My greatest regret to this day, is that I never asked him about any of these adventures. It boggles my mind to think of him at age 12, traveling around the world and surviving as he did. He kept it sewed up inside, and I didn't have the wisdom and love to pry it out. It's like the greatest jig-saw puzzle of my life. How did he eat? What did he have to do to survive. He never shed a tear in the whole time I knew him. When Danny died in the war, Herman was totally unemotional. Looking at his face that day, I'll never forget it. It was strong, compassionate, but unemotional. I remember thinking then, "how much death has he seen to make him that way..". It took Kitty three years to convince Herman to sign the papers to bring Danny's body home from Europe. He was my model, and I skated on all his surfaces, never allowing myself to get into the depth. His strong silent values were there, and in my glib blindness I never saw it. The greatest day of my young life was when I beat him two out of three in Pinochle. From that day on, I became more arrogant in my ignorance. After all, it was justified, I was a teenager.

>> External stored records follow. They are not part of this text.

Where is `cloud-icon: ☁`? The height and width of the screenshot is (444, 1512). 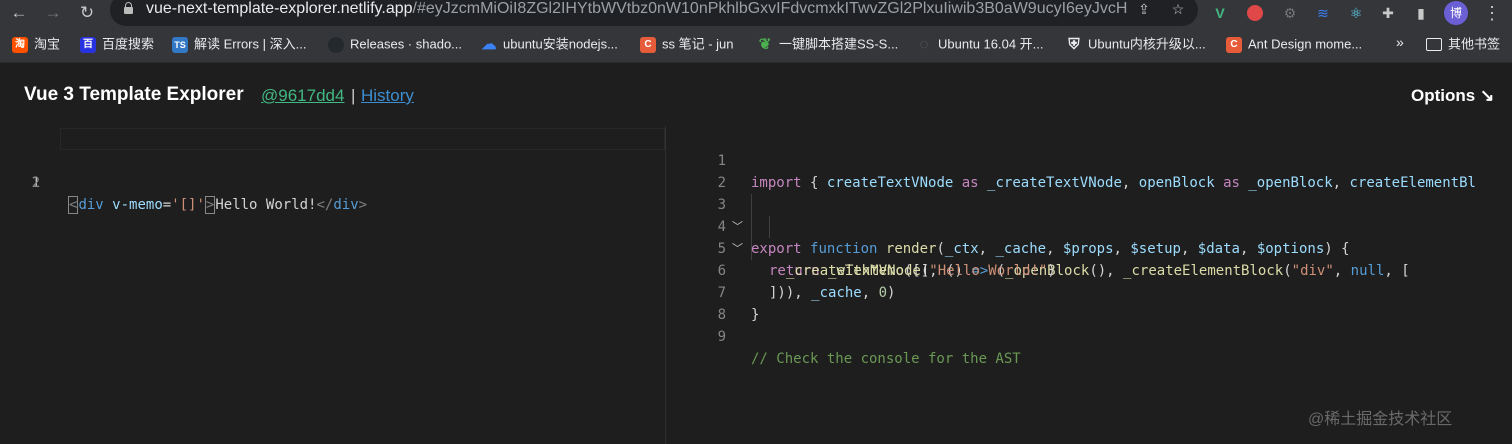
cloud-icon: ☁ is located at coordinates (489, 44).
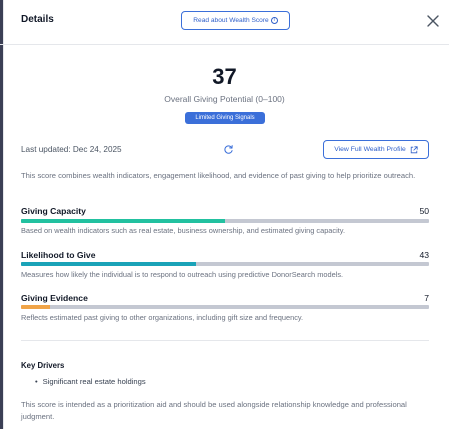  What do you see at coordinates (43, 366) in the screenshot?
I see `key-drivers-title: Key Drivers` at bounding box center [43, 366].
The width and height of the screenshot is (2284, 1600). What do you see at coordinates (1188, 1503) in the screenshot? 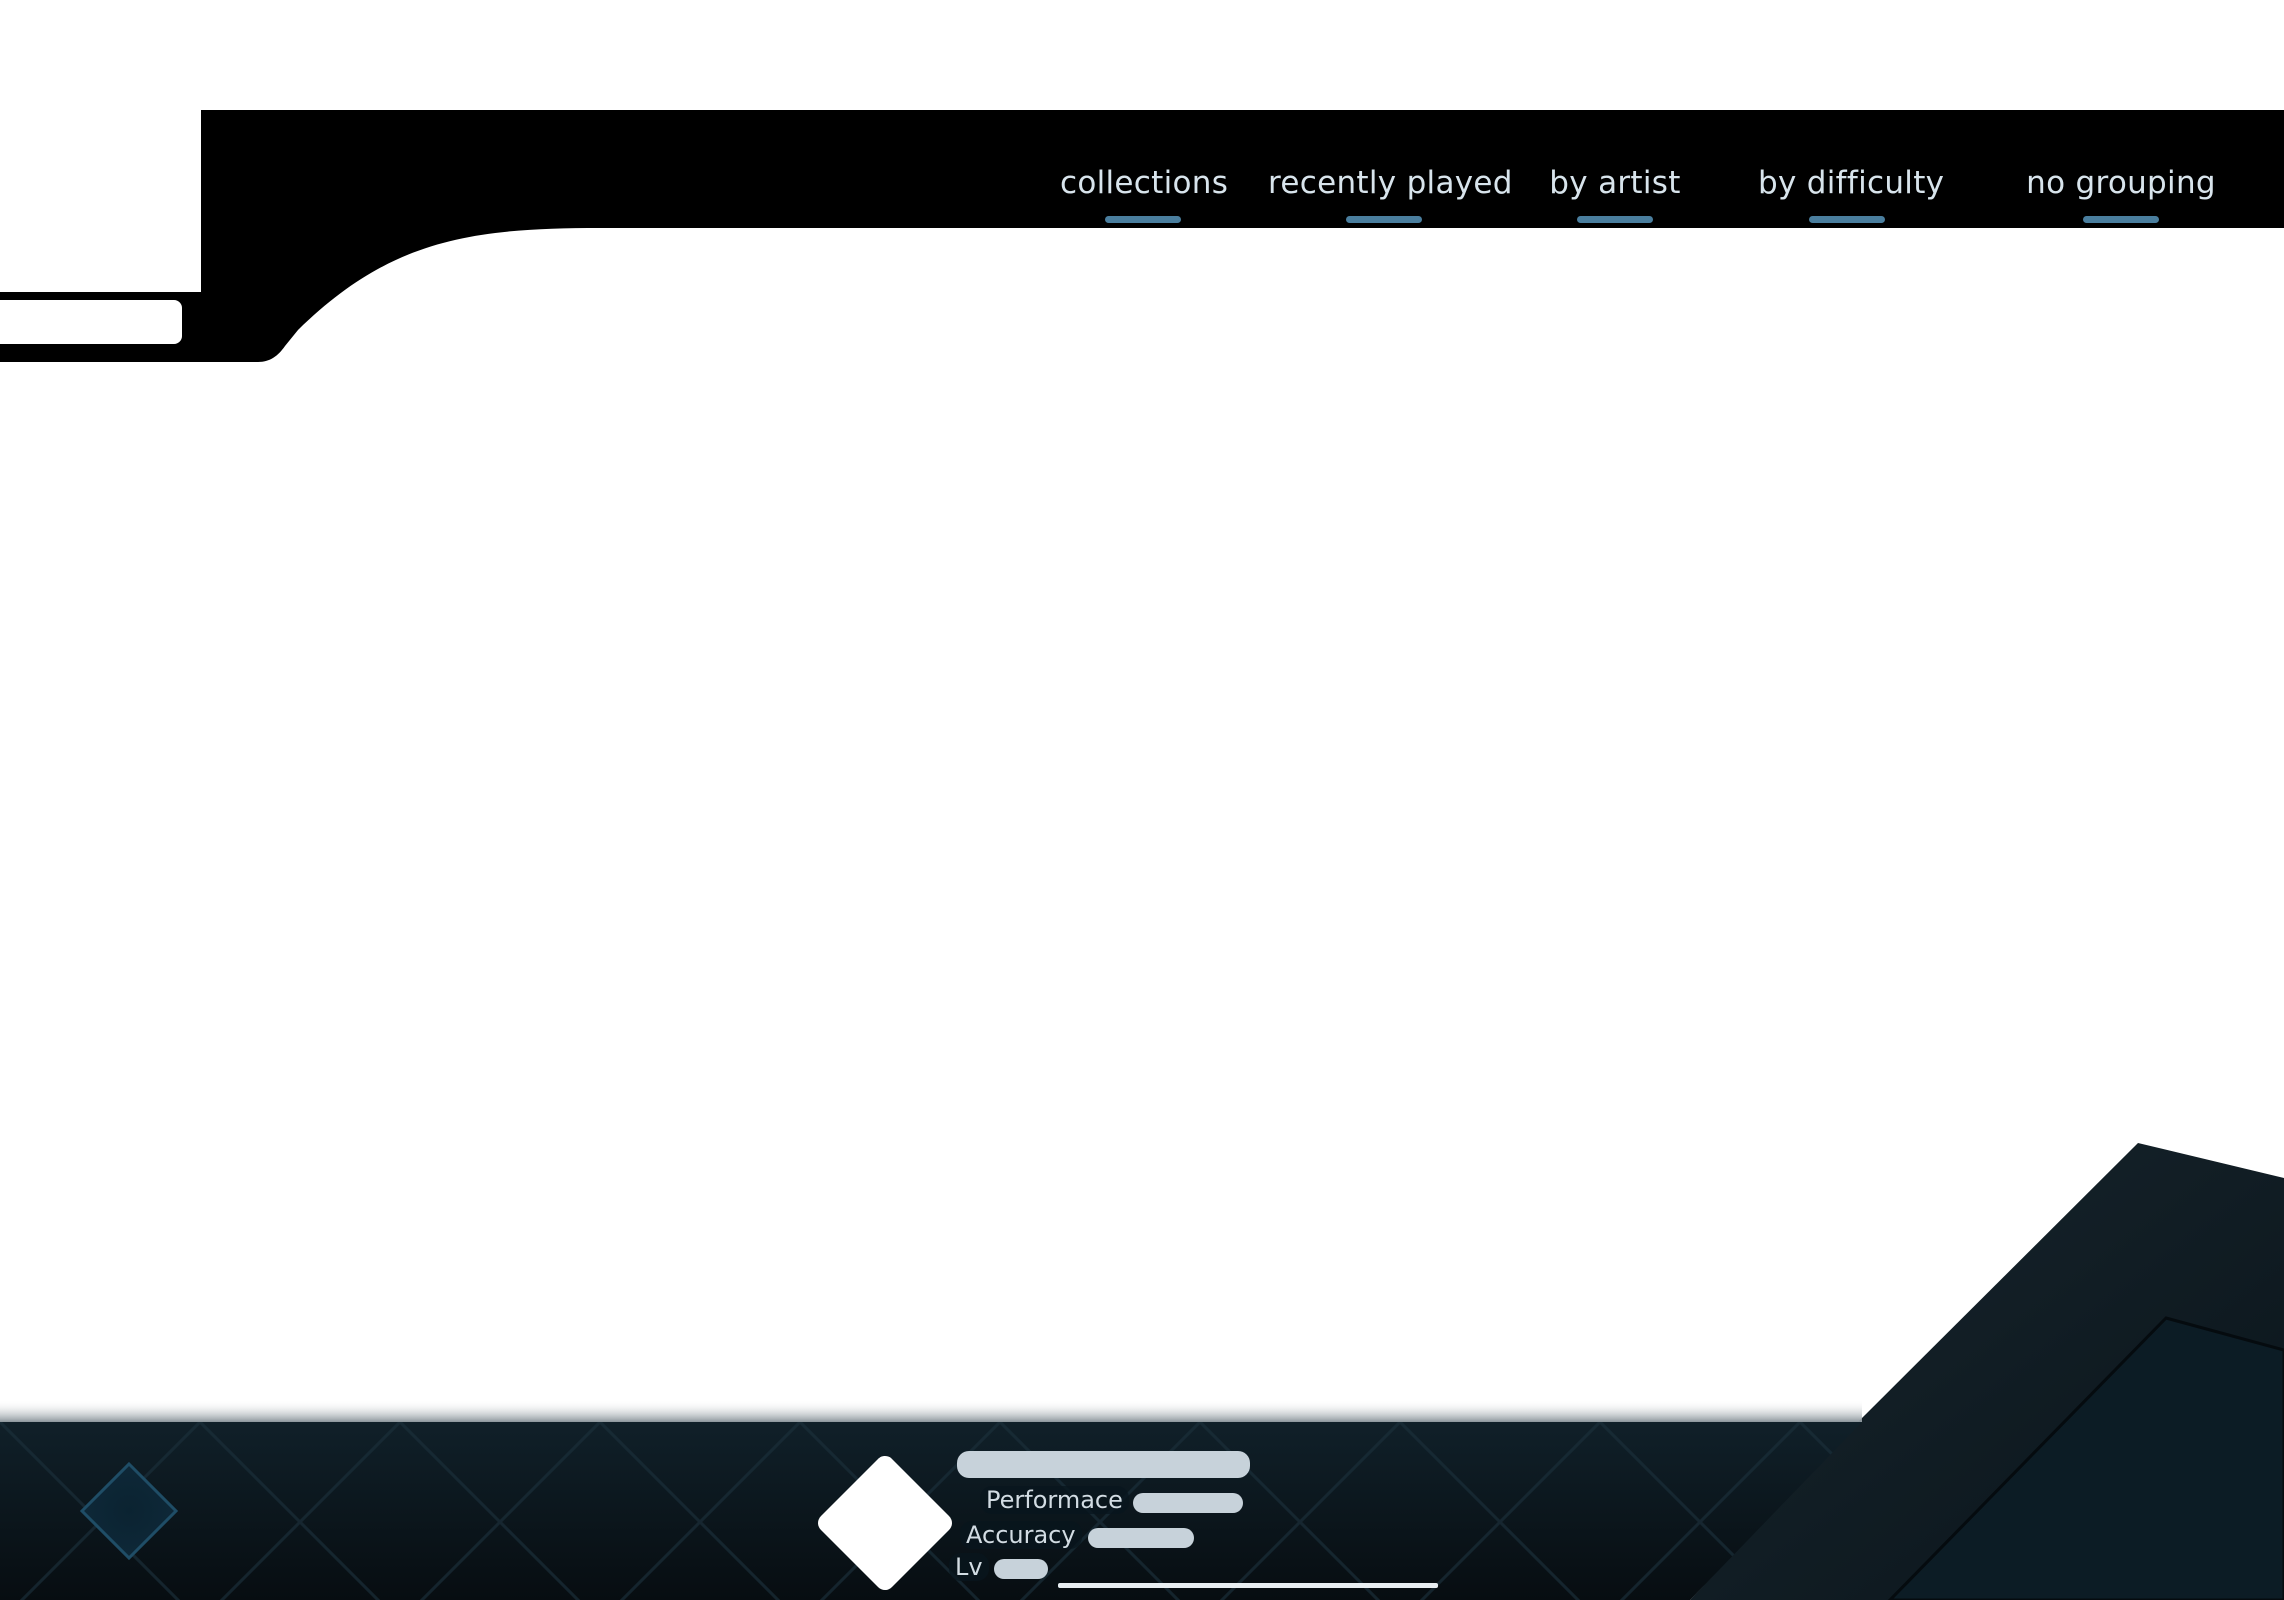
I see `performance-value-placeholder` at bounding box center [1188, 1503].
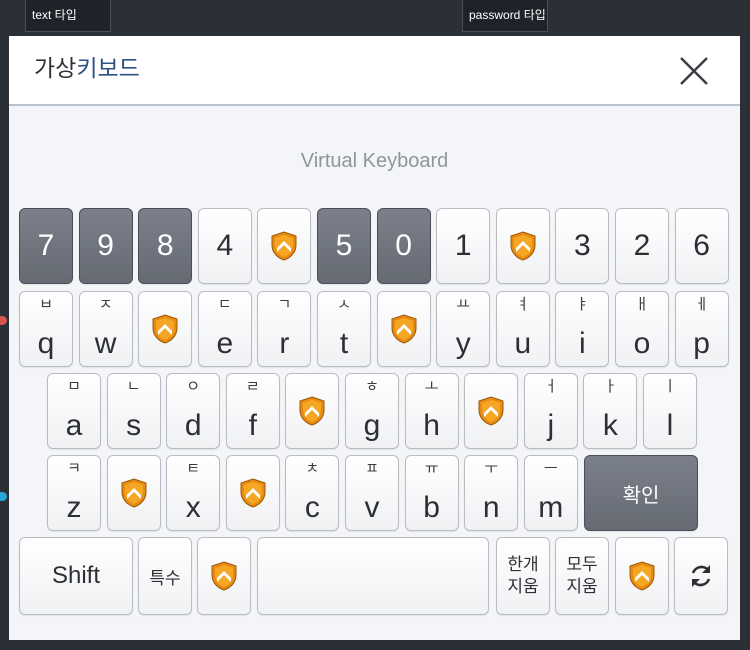 This screenshot has height=650, width=750. Describe the element at coordinates (464, 304) in the screenshot. I see `jamo-label: ㅛ` at that location.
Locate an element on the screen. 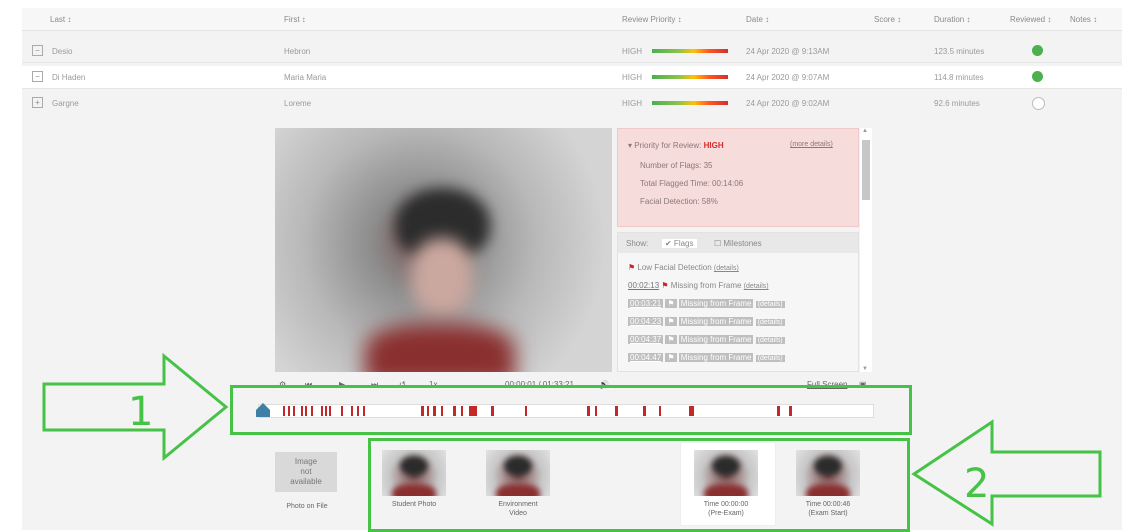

I think I began to develop some political awareness when I was thirteen. I'd been Bar Mitzvah'd, finished Hebrew School, quit the Boy Scouts, lost my virginity, and took a job with Phil The Bookie on Morris Avenue, not far from The Yankee Stadium, and where Roy Cohn was growing up. He learning about political corruption in his fathers house. He growing up and seeing and hearing all the wheeling and dealing of his father, Judge Cohn, the chief aid to Boss Flynn of the Bronx. Five blocks away I was getting the same education with Phil The Bookie. I had chosen my fathers path without any full understanding of his morality. The lessons I learned about government in the bookie parlor were more profound then any school civics class. Seeing the cops paid off weekly taught me more about government then any text book could. And, when I went to work at the U.S.Senate with Roy Cohn ten years later, I found the morality and ethical code not much different from the bookie's back room, I had little to unlearn.